One of the challenges facing the inmates of the Carroll County Detention Center is mental illness.

In order to make sure the inmates are able to get the services and treatments they need, the detention center hired a mental health coordinator, or gatekeeper, Warden George Hardinger said.


Joyce Schaum, the mental health coordinator, works with inmates to make sure they are getting the proper treatment for their mental health, including assessing their mental health once they are placed at the Detention Center and making sure they are seen by a psychiatrist.

About a third to a half of the inmate population at the Detention Center are on some type of mental health medication, Schaum said.

Schaum took some time to speak with the Carroll County Times about her job and the mental health issues that face inmates.

Q: Can you describe your position?

A: My position at the jail, I'm the mental health coordinator. I am responsible for making sure that inmates that have mental health issues are seen by me and the psychiatrist, to coordinate all of that. Also, I work, of course, since medication is involved, I work really closely with [the] medical [staff] to make sure that medications are appropriate and all that.

Q: Why is it important that the jail has a position like yours?

A: A large portion of the inmates have mental health issues and sometimes their crimes have been caused by their mental health issues, and so they need to be addressed. So what I try to do is explain to the inmates [that] we don't want to have to see you come back here.

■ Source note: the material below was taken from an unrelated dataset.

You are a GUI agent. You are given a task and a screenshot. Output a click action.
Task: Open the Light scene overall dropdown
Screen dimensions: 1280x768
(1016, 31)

We want you to continue your mental health treatment when you get out of jail.

Q: I know one of the stigmas surrounding mental health is that if you have a mental illness, you are more violent. Do you think that's a fair stigma?

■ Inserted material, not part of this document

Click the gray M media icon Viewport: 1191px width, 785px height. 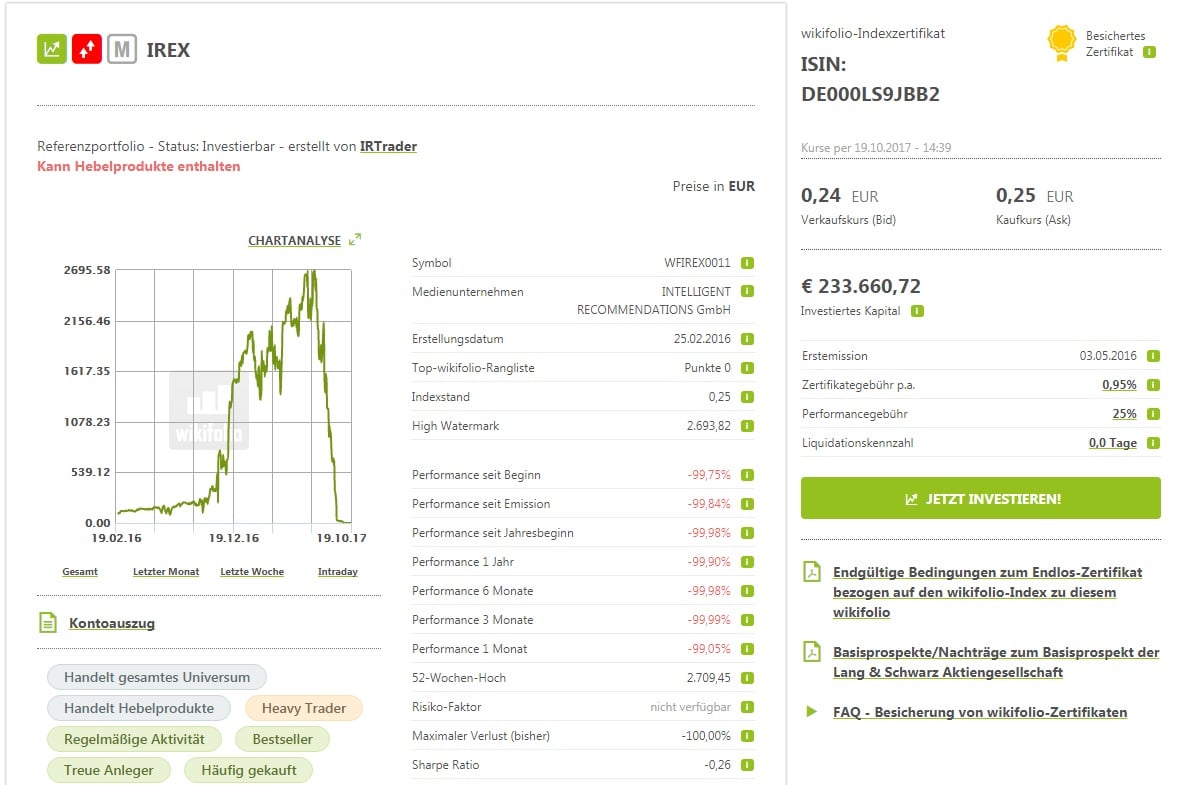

A: No because so many people have depression or anxiety that never get to jail. So, you can't generalize that I don't think. There are certain diagnoses, like intermittent explosive disorder and things like that where you could say there's more violence involved, but I don't think it's a fair generalization to say that anyone with a mental health diagnosis tends to be more violent.

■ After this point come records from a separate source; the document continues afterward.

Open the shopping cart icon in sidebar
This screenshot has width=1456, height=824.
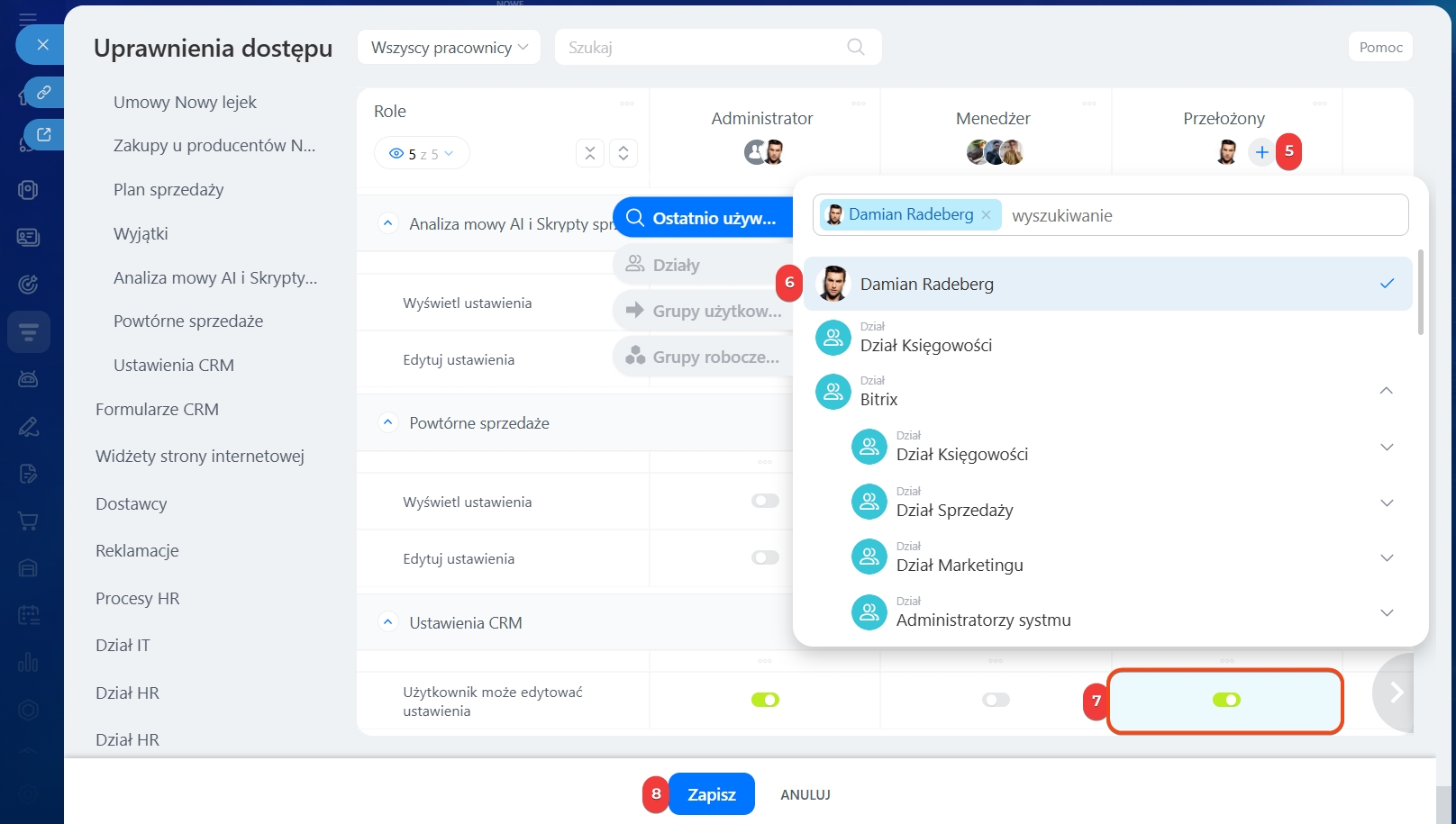[28, 521]
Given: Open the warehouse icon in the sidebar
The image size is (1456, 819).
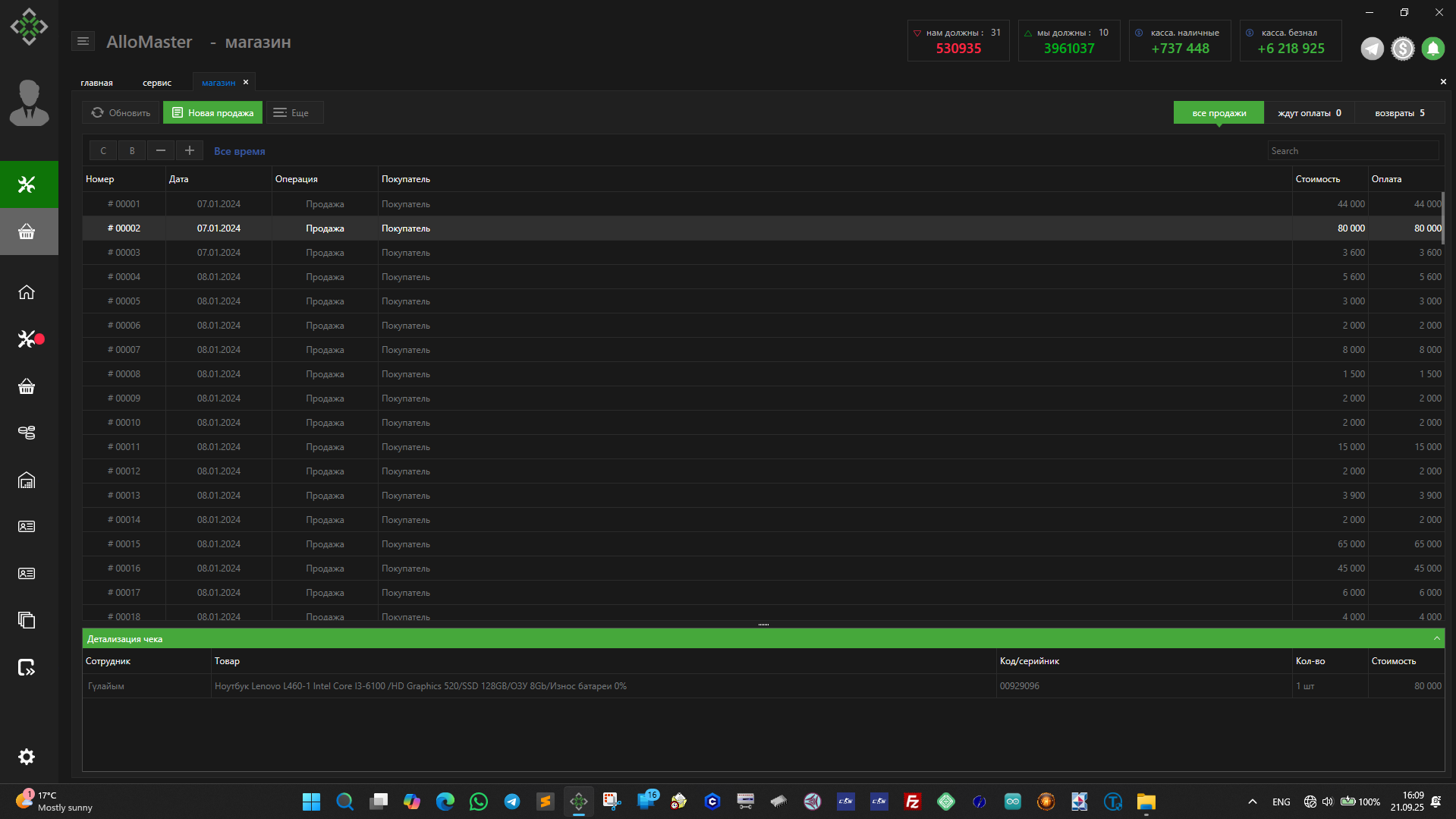Looking at the screenshot, I should click(27, 480).
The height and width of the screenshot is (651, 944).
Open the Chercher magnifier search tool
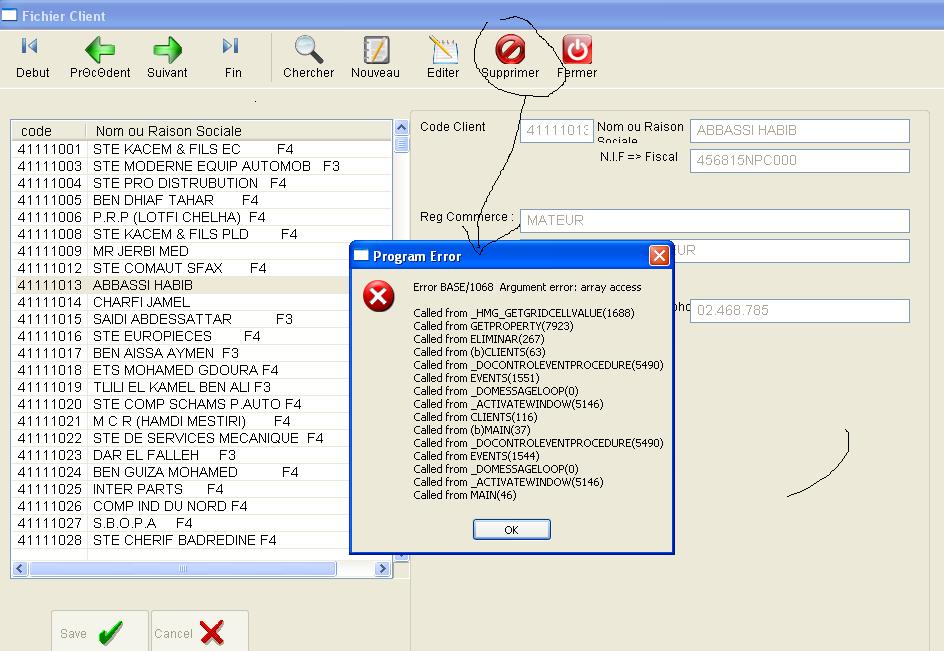(308, 57)
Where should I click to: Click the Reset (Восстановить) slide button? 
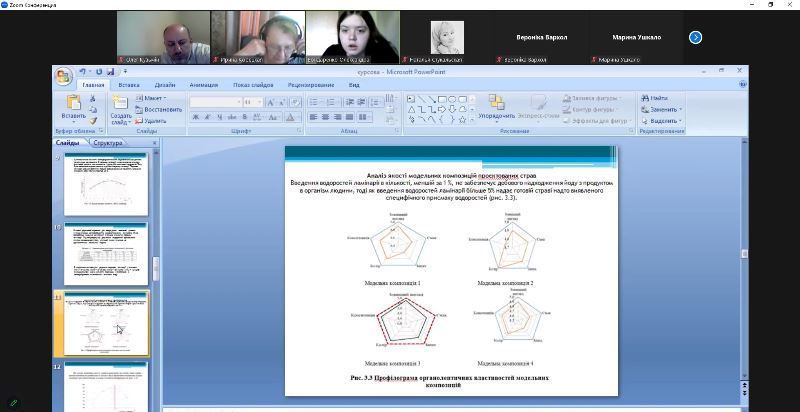point(158,109)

Q: What was one of the more surprising things you've learned from having the position?

A: How substance abuse and mental illness go hand in hand. I mean, so many people I see that are addicted to substances have mental health issues and it's easier to get substances than go to the doctors and do the appropriate treatment. That's a huge relevation. Also, in my intake with inmates, one of the questions I have is, when did you first start using anything, and the average age that I'm seeing is between 9 and 13, which is crazy. So you know whoever is educating children about substances, it needs to be in elementary school. It doesn't need to be targeted in middle school and definitely, it's too far gone for high school.

Q: The idea that they are self-medicating to handle mental health issues, what do you think needs to be done to make it so people aren't afraid to seek treatment or can easily seek treatment?

A: For the population I see in the jail, a lot of it is finances. They don't have the money. They don't have insurance. Some are homeless. Plus, some say, "I don't do the doctor thing." And maybe some of it is the stigma and some is it's easier to get drugs on the street. Plus lack of education about mental health and depending on their family's lifestyle, their parents, their grandparents — did their parents get help with their issues? Then they are more apt to.

Q: Now in terms of when you do your intakes and you're talking to people, are people pretty open with "oh, yeah I have this?"


A: I'm so surprised by how open they are about their substance abuse. That's one thing that really surprised me. Of course, all the information is health-related information that goes in their medical file and it's protected information so it doesn't go anywhere. I mean, other staff members other than medical don't see it. It's all private. But even without them realizing all that, they are pretty open about it. One question I have to ask is have you been hospitalized for mental health reasons in the past and if so how many times. Generally they're pretty open about that and I, of course, have to go into family history of substance abuse and any suicides or suicide attempts in the family, and they're pretty open about that. Any other mental health issues in the family. And of course, I have to ask them about if they have ever thought about suicide or if they have had any attempts, and surprisingly, most of the people I talk to are honest with me, whether they haven't had any attempts or they have had 10. And if they have had multiple, I have to document how and how many times.

Q: What is one thing you want the general public and people who are not in the jail world to know about mental health and incarceration?

A: That these people, the inmates and the inmates with mental illness are still people and a lot of them just didn't have a chance to go straight. And I'm surprised by all the trauma I see that these people have gone through. I really appreciate our adminstration because they stress everybody to be respectful of each other. Our staff to be respectful of the inmates, which is huge. I get inmates who have been at different jails who say, "I have never really experienced this before." Our jail is a well-run jail and that is because of the administration, from the warden down to the majors and captains. Everybody works well together there.